Former Israeli President and Noble Peace Prize winner Shimon Peres remains in a critical condition 24 hours after suffering a massive stroke, but is showing signs of improvement, his doctors said on Wednesday.
Peres, 93, is still sedated and on a respirator, said Yitshak Kreiss, director of the Sheba Medical Center near Tel Aviv.
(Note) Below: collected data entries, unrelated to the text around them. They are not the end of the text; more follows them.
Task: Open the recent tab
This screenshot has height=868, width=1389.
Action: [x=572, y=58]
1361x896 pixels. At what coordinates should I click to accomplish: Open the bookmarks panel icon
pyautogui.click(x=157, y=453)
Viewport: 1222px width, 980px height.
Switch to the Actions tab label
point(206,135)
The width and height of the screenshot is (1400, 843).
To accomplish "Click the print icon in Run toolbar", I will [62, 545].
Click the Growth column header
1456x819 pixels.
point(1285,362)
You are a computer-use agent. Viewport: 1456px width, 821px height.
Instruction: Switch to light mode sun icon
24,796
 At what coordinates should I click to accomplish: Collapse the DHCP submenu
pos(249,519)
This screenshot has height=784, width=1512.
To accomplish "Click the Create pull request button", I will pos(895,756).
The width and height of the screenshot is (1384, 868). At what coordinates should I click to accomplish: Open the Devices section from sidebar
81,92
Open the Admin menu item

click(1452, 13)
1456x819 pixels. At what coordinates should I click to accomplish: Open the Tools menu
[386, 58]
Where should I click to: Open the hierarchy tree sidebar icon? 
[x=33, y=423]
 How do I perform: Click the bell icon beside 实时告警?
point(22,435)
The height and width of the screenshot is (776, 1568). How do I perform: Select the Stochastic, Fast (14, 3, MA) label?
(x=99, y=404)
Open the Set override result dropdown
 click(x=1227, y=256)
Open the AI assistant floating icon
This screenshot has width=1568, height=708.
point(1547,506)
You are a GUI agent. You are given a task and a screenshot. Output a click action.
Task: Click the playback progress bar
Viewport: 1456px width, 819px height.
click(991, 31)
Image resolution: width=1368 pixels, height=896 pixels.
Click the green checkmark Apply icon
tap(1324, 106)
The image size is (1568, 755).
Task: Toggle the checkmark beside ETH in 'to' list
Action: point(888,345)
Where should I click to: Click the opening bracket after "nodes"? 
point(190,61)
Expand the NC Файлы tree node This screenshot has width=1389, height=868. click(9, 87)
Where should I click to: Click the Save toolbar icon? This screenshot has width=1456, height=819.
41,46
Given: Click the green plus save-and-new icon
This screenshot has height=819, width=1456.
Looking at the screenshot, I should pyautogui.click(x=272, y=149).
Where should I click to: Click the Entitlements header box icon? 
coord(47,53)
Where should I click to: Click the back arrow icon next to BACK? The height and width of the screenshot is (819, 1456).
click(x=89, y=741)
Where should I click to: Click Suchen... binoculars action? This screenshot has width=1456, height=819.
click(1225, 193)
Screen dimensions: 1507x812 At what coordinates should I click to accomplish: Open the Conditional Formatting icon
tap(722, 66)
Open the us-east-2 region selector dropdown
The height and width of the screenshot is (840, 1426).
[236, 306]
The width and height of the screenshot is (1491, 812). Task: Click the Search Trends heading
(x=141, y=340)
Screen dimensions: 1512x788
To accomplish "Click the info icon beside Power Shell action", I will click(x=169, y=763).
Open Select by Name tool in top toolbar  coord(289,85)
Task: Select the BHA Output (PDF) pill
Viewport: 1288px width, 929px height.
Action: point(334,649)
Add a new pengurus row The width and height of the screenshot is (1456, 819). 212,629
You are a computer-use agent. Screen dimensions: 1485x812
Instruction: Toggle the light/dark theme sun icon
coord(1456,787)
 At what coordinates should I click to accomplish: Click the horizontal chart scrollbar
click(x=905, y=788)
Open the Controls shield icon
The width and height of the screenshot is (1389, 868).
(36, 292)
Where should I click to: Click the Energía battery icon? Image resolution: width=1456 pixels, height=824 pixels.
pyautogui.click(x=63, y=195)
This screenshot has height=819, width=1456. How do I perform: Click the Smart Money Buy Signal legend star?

But he is “a bit more aware” and “we can see some improvement”, Kreiss told reporters.
“We are trying to reduce some of the sedation in order to evaluate him, and that’s a good sign,” he said.
Peres’ son-in-law and personal physician Rafi Valdan said earlier in the day it was too soon to tell whether there was lasting neurological damage from the stroke that afflicted the right side of Peres’ brain, but the broader health indicators were good.
“There is another real improvement today,” Walden told Agence France Presse, describing his condition as serious but stable.
He said it was likely his condition would remain that way for the coming days.
Peres, former president and prime minister, won the Nobel Peace Prize in 1994 along with Yitzhak Rabin and Yasser Arafat for his role in negotiating the Oslo accords.
He has had minor health problems over the past year while maintaining a busy public schedule.
He held regular meetings on Tuesday and appeared in “perfect condition”, Valdan said, before suffering headaches.
He was taken to hospital for an examination and then suffered what Valdan described as a “massive stroke”.